Adm. William "Fox" Fallon, commander of US Central Command in Tampa, Fla., resigned after an article in Esquire magazine portrayed his views on Iran as being at odds with those of his commander in chief, President Bush.
Thomas PM Barnett, the one who brought you The Pentagon's New Map, continued his sometimes lucid liberal diatribe against the Bush administration in his latest offering The Man Between War and Peace based on Fallon. If you remember, Barnett was initially for the Iraq War, but once turned south on it once he saw how it was handled and rails against Bush in such colorful prose it appears to be personal for Barnett.
In Fallon, Barnett has found a sympathetic voice, or one that at least sounded sympathetic enough, to coax a few lines out of Fallon that Barnett could use to beat Bush over the head once more in regards to Iraq.
This time Barnett has stymied his own cause by getting the one flag officer he agreed with fired.
Here is an offering from Fallon in an interview with Al Jazeera, "This constant drumbeat of conflict . . . is not helpful and not useful.

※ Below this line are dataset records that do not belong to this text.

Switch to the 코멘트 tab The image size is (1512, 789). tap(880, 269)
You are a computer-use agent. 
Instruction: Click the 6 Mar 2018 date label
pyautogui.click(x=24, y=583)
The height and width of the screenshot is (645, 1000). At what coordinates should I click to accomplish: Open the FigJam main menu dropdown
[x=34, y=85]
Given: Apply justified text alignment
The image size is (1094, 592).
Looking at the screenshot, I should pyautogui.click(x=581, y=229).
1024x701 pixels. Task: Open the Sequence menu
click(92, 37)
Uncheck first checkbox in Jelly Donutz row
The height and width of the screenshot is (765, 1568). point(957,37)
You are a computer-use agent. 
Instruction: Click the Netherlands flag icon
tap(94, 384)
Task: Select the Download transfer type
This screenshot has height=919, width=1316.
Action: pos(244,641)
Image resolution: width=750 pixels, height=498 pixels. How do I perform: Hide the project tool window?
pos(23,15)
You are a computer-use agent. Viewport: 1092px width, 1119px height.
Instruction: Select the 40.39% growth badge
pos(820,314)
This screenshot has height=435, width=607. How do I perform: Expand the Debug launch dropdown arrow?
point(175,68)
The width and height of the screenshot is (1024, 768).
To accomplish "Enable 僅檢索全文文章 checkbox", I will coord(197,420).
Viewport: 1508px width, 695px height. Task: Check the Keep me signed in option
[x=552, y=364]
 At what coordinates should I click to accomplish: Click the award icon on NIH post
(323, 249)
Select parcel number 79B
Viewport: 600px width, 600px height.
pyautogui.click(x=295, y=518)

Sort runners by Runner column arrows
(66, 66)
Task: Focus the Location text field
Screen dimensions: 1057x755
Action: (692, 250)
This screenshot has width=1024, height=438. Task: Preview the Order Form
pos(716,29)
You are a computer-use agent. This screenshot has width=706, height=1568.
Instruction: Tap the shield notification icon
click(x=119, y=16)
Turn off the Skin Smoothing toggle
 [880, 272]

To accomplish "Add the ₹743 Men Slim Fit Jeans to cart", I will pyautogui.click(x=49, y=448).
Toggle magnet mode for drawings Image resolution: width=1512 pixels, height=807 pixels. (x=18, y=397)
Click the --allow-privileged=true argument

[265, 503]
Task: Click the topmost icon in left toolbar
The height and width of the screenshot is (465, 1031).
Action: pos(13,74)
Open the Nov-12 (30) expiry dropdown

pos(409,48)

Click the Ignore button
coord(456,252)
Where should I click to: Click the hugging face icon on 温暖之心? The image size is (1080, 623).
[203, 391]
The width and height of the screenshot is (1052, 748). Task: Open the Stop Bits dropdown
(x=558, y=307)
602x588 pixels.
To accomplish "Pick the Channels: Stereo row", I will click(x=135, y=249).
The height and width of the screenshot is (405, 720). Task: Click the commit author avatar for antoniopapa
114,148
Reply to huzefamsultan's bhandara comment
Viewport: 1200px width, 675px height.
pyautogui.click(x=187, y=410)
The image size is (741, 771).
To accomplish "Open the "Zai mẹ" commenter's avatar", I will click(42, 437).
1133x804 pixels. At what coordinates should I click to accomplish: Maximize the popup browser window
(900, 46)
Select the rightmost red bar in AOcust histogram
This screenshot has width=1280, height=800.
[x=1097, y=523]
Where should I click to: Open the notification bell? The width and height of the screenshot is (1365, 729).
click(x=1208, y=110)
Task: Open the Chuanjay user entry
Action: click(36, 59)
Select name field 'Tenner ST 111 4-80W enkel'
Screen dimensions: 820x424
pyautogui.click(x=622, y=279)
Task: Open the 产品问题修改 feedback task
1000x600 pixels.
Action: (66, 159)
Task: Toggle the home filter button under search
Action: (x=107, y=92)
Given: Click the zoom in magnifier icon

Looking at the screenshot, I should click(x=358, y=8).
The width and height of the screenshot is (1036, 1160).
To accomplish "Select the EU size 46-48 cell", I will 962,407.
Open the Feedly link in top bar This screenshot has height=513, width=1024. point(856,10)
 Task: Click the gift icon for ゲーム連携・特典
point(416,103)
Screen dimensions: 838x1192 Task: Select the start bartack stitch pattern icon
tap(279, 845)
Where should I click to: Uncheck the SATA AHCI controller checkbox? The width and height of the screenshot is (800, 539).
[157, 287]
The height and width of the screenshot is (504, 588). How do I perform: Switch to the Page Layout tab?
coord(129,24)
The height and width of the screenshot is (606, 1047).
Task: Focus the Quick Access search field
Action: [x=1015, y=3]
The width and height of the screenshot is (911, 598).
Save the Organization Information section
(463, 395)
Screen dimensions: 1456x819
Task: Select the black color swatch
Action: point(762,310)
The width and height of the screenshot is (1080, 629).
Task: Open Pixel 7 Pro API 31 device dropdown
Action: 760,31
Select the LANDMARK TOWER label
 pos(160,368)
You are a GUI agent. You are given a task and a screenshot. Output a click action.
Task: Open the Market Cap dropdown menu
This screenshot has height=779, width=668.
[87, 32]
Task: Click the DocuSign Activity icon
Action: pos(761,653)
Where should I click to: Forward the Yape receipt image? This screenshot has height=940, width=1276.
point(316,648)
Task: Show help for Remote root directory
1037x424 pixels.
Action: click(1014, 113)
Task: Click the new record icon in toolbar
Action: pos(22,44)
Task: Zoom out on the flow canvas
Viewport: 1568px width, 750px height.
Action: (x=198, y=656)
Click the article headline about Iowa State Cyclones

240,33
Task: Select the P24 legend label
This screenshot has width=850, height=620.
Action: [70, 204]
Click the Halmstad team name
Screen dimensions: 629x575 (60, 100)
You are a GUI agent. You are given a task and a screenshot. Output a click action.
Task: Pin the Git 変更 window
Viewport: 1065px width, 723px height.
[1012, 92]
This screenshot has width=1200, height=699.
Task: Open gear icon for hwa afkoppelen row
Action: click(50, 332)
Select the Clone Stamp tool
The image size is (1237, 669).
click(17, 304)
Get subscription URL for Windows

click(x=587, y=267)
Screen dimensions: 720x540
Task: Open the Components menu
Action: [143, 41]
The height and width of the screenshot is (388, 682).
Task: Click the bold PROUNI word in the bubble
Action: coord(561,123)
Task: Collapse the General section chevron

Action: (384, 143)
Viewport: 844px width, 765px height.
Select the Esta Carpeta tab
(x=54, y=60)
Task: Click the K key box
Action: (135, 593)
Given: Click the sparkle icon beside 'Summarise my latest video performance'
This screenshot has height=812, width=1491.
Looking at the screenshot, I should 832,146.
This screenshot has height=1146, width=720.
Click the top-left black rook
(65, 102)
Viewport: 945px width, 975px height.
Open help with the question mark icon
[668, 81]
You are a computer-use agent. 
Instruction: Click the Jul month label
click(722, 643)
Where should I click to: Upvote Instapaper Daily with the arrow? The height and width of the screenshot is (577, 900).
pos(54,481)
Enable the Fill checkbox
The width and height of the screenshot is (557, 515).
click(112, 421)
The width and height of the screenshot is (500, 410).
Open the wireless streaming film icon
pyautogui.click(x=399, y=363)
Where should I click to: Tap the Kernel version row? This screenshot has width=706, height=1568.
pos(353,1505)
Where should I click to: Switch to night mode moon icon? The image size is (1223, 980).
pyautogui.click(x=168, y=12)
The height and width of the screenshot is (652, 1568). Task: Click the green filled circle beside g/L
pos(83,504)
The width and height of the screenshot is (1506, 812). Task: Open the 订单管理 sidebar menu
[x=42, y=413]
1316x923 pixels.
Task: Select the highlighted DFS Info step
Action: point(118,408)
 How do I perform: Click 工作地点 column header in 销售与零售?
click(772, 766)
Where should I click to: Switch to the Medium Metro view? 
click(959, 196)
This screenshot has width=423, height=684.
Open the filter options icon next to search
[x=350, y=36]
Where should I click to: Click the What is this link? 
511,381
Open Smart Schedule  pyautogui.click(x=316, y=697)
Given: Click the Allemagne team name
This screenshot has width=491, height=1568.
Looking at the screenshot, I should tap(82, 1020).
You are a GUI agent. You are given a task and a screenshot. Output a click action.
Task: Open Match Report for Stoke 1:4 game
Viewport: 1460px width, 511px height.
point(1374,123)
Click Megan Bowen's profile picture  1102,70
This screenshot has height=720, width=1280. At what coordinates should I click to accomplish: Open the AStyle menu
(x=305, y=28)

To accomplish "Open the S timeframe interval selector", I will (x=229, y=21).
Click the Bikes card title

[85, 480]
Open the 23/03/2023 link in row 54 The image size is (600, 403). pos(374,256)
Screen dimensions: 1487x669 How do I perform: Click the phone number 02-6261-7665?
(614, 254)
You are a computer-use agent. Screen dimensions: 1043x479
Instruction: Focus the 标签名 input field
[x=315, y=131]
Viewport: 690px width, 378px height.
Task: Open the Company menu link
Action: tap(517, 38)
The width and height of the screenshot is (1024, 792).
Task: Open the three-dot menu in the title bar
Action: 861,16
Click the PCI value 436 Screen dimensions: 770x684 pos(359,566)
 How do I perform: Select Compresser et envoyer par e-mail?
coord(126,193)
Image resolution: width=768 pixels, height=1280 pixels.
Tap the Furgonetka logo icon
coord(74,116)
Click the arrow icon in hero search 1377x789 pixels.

I expect that there will be no war, and that is what we ought to be working for. We ought to try to do our utmost to create different conditions."
He survived that statement, but Barnett premised Fallon's fall from grace.
As it turned out Barnett was the catalyst for Fallon not getting away with it for much longer.How does Fallon get away with so brazenly challenging his commander in chief?
The answer is that he might not get away with it for much longer. President Bush is not accustomed to a subordinate who speaks his mind as freely as Fallon does, and the president may have had enough.
Fallon himself rejects the Esquire article. "Asked about the article yesterday, Fallon called it 'poison pen stuff' that is 'really disrespectful and ugly.' He did not cite specific objections."
In the end Barnett used Fallon as his own personal devise to bash Bush once more over Iraq and ending the career of the "man of strategic brilliance."